What predominantly happened last year
was that fuel prices plummeted due to nothing being
transported and lack of vacationing and lack of commuting, but groceries?
Come on!
“Catching up” may be true for gas if you
look back to where prices were in 2018, but it’s total horse manure when you
embrace groceries in the comment. Groceries have no catching up to do
whatsoever. The average rate of inflation for food for all of 2020 was 3.4%,
which compares to rates that 0.3%-2.5% for every year going back until 2011
where the average for the year was. 3.6%.
And while overall inflation was less
than normal for April through June last year, what does that have to do with
this year? [Overall] prices still rose last year; so, it is NOT as if you are
comparing to an anomalous year where overall prices fell in those months,
meaning some of this year’s gain was just making up for last year’s unusual
loss. Then you could truthfully say there was a base effect.
So, inflation is coming in much hotter
than the Fed led people to believe; and, as my recent Patron Posts have laid
out, there is plenty more inflation already baked in on the producer side that
will certainly be passed through. I noted you could expect to see that starting
to show up on the consumer side now, and you just did. It’s going to be an
inflation-hot summer, which can sour sentiment, so stocks won’t take well to
that. To be sure, there is a lot of testosterone still determined to press
stocks up no matter what, but a hot and humid summer will zap that sentiment,
as it did today; and it will keep zapping it no matter what the charts readers
are prognosticating based on current sentimental trends. Trends can change
quickly in the face of facts if the
facts crash in with enough vigor. I think high inflation is the much-feared
fact that can break through by stopping the Fed’s plans from moving forward.

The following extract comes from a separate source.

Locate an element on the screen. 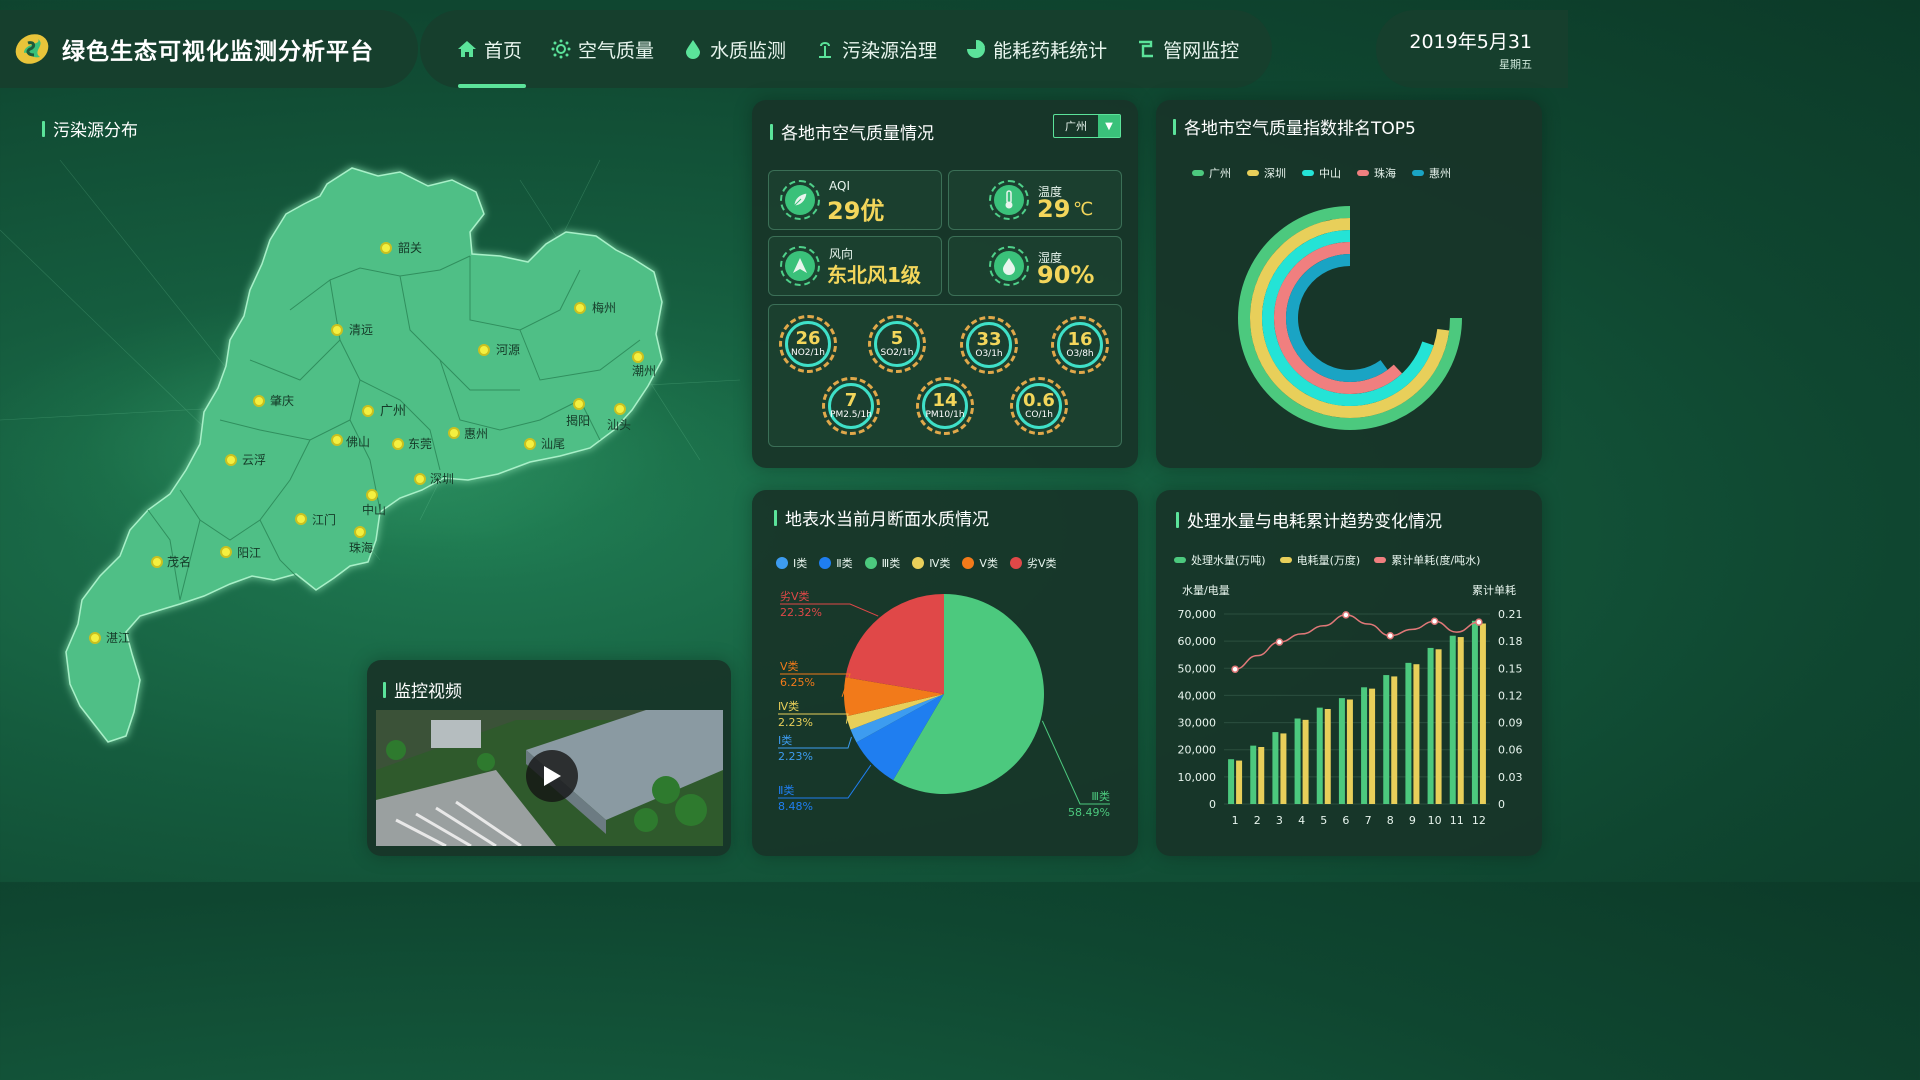 The height and width of the screenshot is (1080, 1920). pollutant-value: 7 is located at coordinates (851, 400).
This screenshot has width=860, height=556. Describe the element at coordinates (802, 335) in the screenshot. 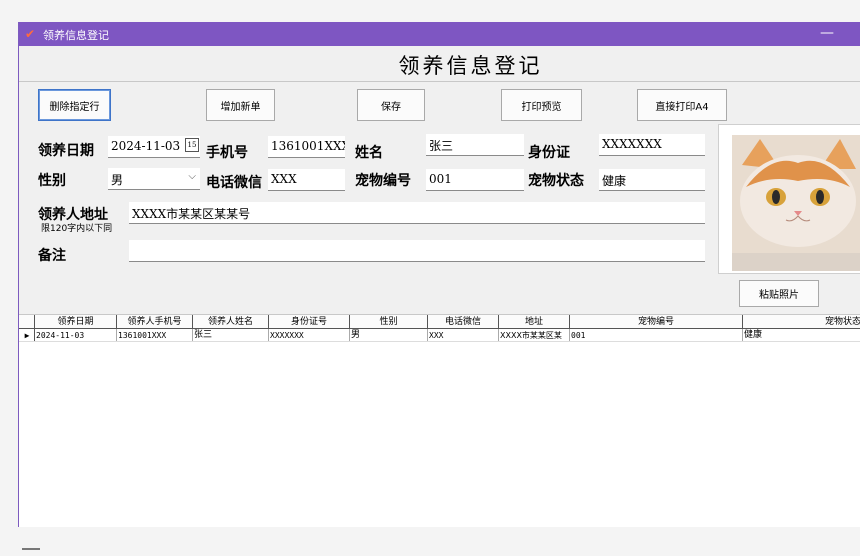

I see `cell-pet-status: 健康` at that location.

If the Fed does keep moving forward with
the same kind of blind ignorance and stubborn resolve to prove itself right
that led it to keep pursuing its economic tightening regime (as I claimed it
would do for too long in 2018, contrary to good judgment), it will really be
making things worse for itself and harder to tame. I think that is not
unlikely.
“There are people who think the
Fed is not just behind the curve, they’re maybe missing the point and by the
time they start to play catch up, it’s too late,” Wall Street veteran
Art Cashin said Wednesday
As one economist noted,
“We doubt this report will change the
view of officials that inflationary pressures are ‘largely transitory,‘” wrote
Michael Pearce, senior U.S. economist at Capital Economics. “It’s
just that there’s a lot more ‘transitory’ than they were
expecting.”
Indeed. A lot more. What will they do
when they run out of a fake base effect to blame it on?